Melihat Izack duduk berhadapan dan berbicara seru dengan dua perempuan cantik
ia pun hanya tersenyum.
"Tenang
saja Non, Izack itu orangnya nggak macam-macam kok" ujar Alvin
"Hm?!
Apa Kak?"
Alvin
hanya tersenyum dan mulai beranjak mencari buku di antara rak-rak buku di
dinding
“Dia
bisa cair seperti itu saat sudah beristri aja”
“Sebelum-sebelumnya,
berasa kuburan bener”
"Dulu,
aku sempat mengira kalau dia itu suka aku" tawanya meledek
sambil matanya tetap teliti mencari buku, bahkan ia sempat menaiki tangga untuk
mencari buku di rak paling atas.
Chika
ikut tertawa nyengir,
“Perasaan
itu buku ada di sekitar situ deh” suaranya lirih lalu turun lagi
"Kamu
tahu kenapa?"
"Sekalipun
sering dikerubungi cewek-cewek, tapi tak satupun ada yang nyantol” Chika
tertawa kecil mendengar cerita lelaki ber mata sipit itu di sudut ruangan
menuruni tangga perlahan dan mengambil dua buku
“Sampai-sampai
justru si cewek yang menyatakan suka duluan ke dia, aneh kan?!”
“Coba
kalau kamu jadi aku?”
Lagi-lagi
Chika hanya tertawa
“Bahkan
satu saat dia dijebak koleganya dengan perempuan nakal di kamar hotel.
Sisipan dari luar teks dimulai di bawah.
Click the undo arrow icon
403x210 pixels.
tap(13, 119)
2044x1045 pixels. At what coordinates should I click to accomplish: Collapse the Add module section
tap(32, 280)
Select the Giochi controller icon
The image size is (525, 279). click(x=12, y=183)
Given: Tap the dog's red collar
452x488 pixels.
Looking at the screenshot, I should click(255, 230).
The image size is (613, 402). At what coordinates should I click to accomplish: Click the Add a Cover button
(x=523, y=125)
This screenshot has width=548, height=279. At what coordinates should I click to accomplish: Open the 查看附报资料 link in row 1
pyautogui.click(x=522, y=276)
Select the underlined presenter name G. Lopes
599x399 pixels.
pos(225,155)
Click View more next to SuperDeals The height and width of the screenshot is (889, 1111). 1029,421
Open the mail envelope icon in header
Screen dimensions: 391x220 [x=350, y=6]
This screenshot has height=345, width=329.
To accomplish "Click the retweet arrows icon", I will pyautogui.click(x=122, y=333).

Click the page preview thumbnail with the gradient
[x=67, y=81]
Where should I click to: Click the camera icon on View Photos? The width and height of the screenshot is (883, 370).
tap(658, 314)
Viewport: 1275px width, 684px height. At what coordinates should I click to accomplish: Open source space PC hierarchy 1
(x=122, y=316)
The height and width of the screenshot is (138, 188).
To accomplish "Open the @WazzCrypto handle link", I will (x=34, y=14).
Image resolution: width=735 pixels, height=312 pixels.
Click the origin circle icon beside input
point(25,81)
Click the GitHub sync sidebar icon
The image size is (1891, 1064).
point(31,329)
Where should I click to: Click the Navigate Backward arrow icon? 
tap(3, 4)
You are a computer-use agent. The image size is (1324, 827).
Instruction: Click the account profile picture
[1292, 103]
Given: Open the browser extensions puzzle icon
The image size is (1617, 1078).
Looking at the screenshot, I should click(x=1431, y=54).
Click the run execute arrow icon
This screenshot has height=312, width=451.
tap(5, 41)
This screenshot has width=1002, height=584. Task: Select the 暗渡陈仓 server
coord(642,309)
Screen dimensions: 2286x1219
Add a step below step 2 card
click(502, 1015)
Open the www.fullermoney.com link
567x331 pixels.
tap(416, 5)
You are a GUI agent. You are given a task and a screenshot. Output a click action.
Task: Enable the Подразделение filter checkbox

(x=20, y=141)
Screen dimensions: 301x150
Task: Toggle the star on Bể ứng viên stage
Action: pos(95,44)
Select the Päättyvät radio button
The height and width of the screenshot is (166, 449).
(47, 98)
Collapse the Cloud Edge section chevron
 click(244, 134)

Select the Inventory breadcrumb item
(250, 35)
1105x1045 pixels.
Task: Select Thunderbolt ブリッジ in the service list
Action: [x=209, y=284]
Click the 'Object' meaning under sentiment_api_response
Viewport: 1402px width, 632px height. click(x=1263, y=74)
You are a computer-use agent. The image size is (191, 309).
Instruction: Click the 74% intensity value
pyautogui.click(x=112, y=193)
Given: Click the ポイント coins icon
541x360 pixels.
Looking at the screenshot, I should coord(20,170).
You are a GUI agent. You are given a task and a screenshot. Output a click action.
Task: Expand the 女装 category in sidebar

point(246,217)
Tapi
dasar lelaki dingin, perempuan itu justru dinasehati panjang lebar yang
membuatnya malu menutup pakaiannya dan ngejar Izack sampai sekarang"
“Jadi,
hati-hati aja. Jangan keburu sakit hati suatu saat kalau ketemu cewek yang suka
sama dia” ujar Alvin membuat Chika menarik nafas panjang
"Sejak
itulah dia mau cerita jujur, alasannya bersikukuh nggak mau pacaran"
ujarnya menuruni tangga dan bersandar pada sebuah meja
Seperti
ada yang ingin dikatakannya dengan berat, Alvin diam lama memandang Chika yang
memandang dirinya dari jauh.
"Masa
lalunya menjadi bayi buangan itu sangat menyakitkan. Dan dia menghindari itu
terjadi pada dirinya, makanya dia sangat hati-hati pada perempuan"
"Pun,
dalam memilih pasangan"
"Dia
sempat cerita soal kamu yang mengira dirinya tipikal lelaki mesum yang baru
kenal sudah berani ajak nikah”
“Kalau
kamu tahu, sebenarnya proses penjelajahan tentang dirimu sudah sejak dua tahun
lalu, Non..”
Chika
melongo
“Jadi
itu beneran?”
“Hm!”
"Oh
ya, waktu pertama kalinya kamu pulang tanpa pamit dari Jakarta, dia pingsan di
Apartemennya"
Chika
melotot
“Maka
dari itu aku telpon kamu pakai nomorku… itu kondisinya masih pakai selang
Oksigen”
"Makanya
aku heran aja ada cewek yang memperlakukan Izack seperti itu, baru kamu”
"Dia
itu memang orang baik, bukan hanya pada kamu saja. Dan memang dia membuat sibuk
dengan aktivitasnya di luar, hanya untuk mengusir rasa pahit serta kangen pada
dua orang tuanya. Tapi itu ternyata menjadi kebiasaannya hingga hari ini”
"Kenapa
tidak berusaha mencarinya saja, Kak?" ujarnya dengan mata berkaca-kaca
"Sudah,
tapi hasilnya nihil"
Serasa
ada angin yang mendesak kerongkongannya, Chika merasa sesak. Ia membayangkan perlakuan
dirinya terhadap lelaki itu karena mengira sebagai lelaki hidung belang.
"Seolah
hidupnya didedikasikan hanya untuk keperluan banyak orang"
"Kerja
kerasnya siang dan malam seperti pelarian hidupnya dari rasa sakit"
"Makanya
kita semua kaget, ketika satu minggu penuh dia menunggumu di Rumah Sakit dan
antar jemput ke rumahmu dan ke Jakarta"
"Untuk
itulah keluarganya membiarkan pernikahan itu terjadi sekehendak dia"
"Menurut
kakaknya yang ada di Jerman, ayahnya cukup lega dia menemukan tambatan hatinya.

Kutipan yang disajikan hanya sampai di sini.